Reading the Ulysses, I cannot help but notice how Joyce weaves madness with myth in order to create a narrative simultaneously fragmented and unified. If literature is the art of expressing the two sides of an extreme contradiction, then the Ulysses is a form of perfection of modern madness.

But I can't wholeheartedly support Joyce for doing this. Sure, Ulysses is real. Real, in the sense that our increase in "intelligence" triggers a corresponding degree of madness. But the Ulysses doesn't offer a way out of this crazy situation. Instead, the novel asserts the whole thing with a capitalized "Yes" at the very end. Joyce, in the Ulysses, is thus a realist without an ideal: he fails to improve the situation he so aptly describes.

I think that deep down humans intuitively know what the most fulfilling life is, and that is the life in nature. Eating good food, drinking good water, breathing fresh air, working hard under the open sky, bath in natural water, and perhaps carve, write, sing, or strum when opportunity presents itself. The problem since Plato is that reality is so far away from the ideal that "mature people" rightly abandon all hope of living the natural life.

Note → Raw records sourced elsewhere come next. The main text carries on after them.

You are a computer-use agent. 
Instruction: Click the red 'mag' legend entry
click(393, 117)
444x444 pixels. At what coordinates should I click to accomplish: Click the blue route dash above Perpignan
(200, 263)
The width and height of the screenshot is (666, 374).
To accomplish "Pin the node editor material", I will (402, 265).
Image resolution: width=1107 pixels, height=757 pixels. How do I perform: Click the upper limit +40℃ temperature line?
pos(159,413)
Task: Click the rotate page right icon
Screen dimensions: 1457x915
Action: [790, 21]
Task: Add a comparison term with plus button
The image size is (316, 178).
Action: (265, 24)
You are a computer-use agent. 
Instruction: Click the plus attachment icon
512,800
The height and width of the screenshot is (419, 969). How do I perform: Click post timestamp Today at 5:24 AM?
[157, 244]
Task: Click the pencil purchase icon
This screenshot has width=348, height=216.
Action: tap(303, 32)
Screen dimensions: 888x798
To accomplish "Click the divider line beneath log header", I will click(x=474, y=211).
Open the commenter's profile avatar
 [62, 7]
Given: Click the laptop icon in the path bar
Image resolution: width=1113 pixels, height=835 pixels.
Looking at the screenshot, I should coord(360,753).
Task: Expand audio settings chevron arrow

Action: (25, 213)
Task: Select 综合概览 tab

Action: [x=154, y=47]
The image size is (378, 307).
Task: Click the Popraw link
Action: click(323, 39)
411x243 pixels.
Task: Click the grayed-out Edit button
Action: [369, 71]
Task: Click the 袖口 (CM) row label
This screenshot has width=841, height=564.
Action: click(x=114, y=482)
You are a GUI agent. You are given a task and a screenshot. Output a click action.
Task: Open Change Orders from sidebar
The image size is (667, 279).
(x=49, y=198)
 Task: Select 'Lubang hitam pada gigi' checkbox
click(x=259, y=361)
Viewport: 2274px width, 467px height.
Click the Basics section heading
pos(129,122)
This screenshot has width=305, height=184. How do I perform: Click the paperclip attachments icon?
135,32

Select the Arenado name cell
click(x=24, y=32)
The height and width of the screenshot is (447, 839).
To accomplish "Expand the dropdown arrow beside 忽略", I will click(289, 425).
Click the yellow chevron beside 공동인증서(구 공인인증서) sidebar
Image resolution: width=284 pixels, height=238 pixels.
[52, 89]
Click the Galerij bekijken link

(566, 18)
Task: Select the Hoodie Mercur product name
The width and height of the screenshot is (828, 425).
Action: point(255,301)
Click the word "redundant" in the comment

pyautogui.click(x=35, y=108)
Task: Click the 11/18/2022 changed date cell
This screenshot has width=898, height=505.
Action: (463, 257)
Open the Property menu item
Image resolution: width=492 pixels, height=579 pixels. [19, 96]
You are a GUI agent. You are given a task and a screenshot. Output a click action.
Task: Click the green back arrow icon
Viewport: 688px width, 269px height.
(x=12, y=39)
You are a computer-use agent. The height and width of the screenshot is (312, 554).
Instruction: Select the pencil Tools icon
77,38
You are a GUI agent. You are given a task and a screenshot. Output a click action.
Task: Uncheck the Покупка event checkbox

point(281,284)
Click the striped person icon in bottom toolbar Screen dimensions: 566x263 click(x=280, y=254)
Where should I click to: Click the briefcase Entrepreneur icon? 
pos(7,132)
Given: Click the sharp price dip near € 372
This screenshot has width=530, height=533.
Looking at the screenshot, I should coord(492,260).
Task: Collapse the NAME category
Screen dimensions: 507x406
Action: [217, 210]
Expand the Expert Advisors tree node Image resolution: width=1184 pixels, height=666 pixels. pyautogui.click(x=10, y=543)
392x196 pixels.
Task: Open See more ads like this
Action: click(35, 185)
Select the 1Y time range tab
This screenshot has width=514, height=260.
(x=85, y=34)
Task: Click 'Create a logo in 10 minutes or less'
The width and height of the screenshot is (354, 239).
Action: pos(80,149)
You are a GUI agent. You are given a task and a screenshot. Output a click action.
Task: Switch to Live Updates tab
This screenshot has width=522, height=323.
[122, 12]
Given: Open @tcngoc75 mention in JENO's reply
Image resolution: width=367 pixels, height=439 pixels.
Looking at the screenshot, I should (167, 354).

Novels, I think, must give strength to those who are at the borderline of abandoning their ideals. Fiction should be a way of asserting a better future even if that future seems impossible. And Joyce doesn't do that. Joyce says that the here and now is all we have, and we either have the choice of affirming it or denying it. He doesn't see the fact that lives can change in good or bad ways depending on whether or not life heads towards a higher ideal or a lower situation.

Many writers don't bother writing about childish ideals. But that's not because they somehow devalue them. Rather, (and this is just my intuition,) writers have read so many stories that praise courage, honour, love, friendship, etc. that they are no longer able to consciously assert the value of these human qualities. It is so ironic. Reading more good stories making a human less good. Joyce probably experienced this sense of detachment from the good more than most other writers. And that's what makes Joyce's stories unappealing.